No trial date set yet; in fact, she’d heard nothing for a while. Only something small yesterday: Maria Karras emailed her a photo of a grinning Billy decorating a Christmas tree, wearing a garish red sweater covered in reindeer. Pip had smiled back at him through the screen. Day thirty-one: that’s when they’d released Billy Karras, all charges dropped.
Day thirty-three had been the day the news broke about Jason Bell being the DT Killer.
“Hey, isn’t that the guy from your town?” someone had asked her in the common room of their dorms, the news on the TV in the background. Most people didn’t talk to Pip, she kept herself to herself, but really she was keeping herself away from everyone else.
“Yeah, it is,” Pip had said, turning up the sound.
Jason Bell hadn’t just been the DT Killer, he’d also been the South Shore Stalker, a rapist who’d operated in that area of the city from 1992 to 1996, connected by DNA evidence. Pip worked it out: 1996 was the year Andie Bell had been born. Jason stopped when his first daughter was born and they’d moved from New York to Fairview. The DT Killer claimed his first victim when Andie was fifteen, when she’d first started to look like the woman she might become. Maybe that’s why her father had done it. He stopped when she died, well, almost, but no one else would ever know about his sixth victim. Andie’s entire life had been bookended by the monster living in her home, by his violence. She hadn’t survived him, but Pip had, and Andie could come with her, wherever she went.
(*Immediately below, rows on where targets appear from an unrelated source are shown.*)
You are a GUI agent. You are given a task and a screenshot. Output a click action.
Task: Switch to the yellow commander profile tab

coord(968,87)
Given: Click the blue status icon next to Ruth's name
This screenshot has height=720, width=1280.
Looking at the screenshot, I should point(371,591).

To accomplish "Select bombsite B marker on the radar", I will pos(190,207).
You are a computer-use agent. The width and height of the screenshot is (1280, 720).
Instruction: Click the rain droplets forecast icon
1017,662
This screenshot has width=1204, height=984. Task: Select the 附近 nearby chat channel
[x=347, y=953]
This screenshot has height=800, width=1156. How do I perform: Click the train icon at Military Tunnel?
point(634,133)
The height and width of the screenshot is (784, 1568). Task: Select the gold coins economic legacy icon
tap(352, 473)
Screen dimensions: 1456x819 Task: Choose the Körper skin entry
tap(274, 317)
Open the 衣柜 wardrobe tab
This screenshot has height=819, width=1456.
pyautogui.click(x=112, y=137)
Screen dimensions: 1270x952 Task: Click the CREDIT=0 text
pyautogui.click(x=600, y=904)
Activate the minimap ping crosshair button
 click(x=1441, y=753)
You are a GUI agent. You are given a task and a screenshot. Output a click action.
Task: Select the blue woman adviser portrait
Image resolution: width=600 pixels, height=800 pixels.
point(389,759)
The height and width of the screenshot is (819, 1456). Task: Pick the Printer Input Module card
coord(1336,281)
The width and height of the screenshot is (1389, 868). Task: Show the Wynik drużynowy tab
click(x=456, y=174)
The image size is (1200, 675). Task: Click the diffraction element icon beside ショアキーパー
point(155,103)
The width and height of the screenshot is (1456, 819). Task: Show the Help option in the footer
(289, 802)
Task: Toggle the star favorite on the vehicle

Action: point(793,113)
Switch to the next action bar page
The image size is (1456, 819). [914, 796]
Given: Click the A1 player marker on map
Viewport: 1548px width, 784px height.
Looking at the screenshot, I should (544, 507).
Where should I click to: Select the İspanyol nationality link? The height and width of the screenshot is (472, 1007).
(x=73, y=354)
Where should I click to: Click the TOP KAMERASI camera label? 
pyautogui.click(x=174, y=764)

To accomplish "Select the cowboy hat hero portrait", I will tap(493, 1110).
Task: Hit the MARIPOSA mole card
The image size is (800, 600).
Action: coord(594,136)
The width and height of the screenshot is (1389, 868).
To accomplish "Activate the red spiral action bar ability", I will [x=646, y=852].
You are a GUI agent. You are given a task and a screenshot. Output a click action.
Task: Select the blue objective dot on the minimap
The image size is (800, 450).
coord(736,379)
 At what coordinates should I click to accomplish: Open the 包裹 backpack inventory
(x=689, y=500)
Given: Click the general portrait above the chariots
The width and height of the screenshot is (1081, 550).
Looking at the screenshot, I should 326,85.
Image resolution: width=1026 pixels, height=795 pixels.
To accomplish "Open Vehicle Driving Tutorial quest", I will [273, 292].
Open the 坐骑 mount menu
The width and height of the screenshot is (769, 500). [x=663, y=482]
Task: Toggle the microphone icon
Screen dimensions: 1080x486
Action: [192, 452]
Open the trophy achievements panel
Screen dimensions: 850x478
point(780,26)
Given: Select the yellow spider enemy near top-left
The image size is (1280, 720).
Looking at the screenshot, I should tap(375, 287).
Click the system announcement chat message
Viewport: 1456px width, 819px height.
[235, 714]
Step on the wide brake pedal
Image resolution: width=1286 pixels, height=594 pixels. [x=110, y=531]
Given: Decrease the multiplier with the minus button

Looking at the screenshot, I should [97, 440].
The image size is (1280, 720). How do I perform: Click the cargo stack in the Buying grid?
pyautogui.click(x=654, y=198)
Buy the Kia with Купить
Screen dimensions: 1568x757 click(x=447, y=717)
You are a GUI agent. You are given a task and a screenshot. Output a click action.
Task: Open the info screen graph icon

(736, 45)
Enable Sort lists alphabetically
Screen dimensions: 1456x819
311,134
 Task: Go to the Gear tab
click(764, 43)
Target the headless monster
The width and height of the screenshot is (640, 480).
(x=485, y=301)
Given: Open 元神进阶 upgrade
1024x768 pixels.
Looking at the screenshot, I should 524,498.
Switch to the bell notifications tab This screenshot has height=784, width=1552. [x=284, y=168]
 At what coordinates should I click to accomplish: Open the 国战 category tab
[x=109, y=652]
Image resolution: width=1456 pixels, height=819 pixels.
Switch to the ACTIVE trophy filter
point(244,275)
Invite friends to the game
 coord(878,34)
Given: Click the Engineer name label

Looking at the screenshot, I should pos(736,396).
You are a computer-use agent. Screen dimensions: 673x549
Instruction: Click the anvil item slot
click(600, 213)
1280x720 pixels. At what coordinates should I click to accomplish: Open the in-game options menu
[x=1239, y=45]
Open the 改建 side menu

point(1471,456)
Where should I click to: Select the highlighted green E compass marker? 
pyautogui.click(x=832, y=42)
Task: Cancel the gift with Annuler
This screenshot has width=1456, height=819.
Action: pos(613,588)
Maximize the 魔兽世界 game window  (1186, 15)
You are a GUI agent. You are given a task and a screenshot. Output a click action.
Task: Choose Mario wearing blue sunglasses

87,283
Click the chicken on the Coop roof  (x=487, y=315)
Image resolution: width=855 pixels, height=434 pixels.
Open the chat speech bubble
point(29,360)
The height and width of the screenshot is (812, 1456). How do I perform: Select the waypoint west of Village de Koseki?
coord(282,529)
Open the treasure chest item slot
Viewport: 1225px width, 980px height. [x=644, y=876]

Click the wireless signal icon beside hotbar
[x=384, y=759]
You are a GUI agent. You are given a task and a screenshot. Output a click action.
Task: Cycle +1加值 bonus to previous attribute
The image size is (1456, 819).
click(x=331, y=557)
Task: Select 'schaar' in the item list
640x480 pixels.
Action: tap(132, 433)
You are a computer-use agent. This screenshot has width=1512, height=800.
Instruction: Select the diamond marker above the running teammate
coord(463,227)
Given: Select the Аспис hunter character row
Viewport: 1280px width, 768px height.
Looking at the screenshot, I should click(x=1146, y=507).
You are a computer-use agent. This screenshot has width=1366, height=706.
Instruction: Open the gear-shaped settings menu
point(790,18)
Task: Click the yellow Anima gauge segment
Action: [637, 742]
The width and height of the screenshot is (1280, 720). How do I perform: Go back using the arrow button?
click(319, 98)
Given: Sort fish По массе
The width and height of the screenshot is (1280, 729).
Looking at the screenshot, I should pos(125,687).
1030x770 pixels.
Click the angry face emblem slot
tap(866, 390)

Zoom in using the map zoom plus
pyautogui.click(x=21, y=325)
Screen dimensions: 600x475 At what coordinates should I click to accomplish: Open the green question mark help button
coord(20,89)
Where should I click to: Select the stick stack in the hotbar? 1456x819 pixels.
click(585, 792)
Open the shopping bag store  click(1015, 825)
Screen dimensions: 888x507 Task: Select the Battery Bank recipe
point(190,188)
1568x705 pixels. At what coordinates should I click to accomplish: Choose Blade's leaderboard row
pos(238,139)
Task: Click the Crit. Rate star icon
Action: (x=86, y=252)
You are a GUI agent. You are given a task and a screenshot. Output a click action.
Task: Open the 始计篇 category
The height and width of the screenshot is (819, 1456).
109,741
Pip turned the corner, cars shushing past her, readjusting her book-heavy backpack on her shoulders. Her phone buzzed in her coat pocket. Pip pulled it out and stared down at the screen.
Her dad was calling.
A knot in her gut and a hole in her heart. Pip pressed the side button to ignore the call, let it ring out in her pocket. She’d text him tomorrow, say sorry she’d missed his call, she’d been busy, maybe tell him she’d been in the library. Increase the gaps between every phone call until they were long, long stretches, weeks between, then months. Texts unread and unanswered. She’d have to think of something for Christmas, like she had for Thanksgiving, some reason she couldn’t go back to town. Pip knew it would break their hearts, it was breaking hers, but this was the only way. Separation. She was the danger, and she had to keep them away from her, in case any of it rubbed off on them.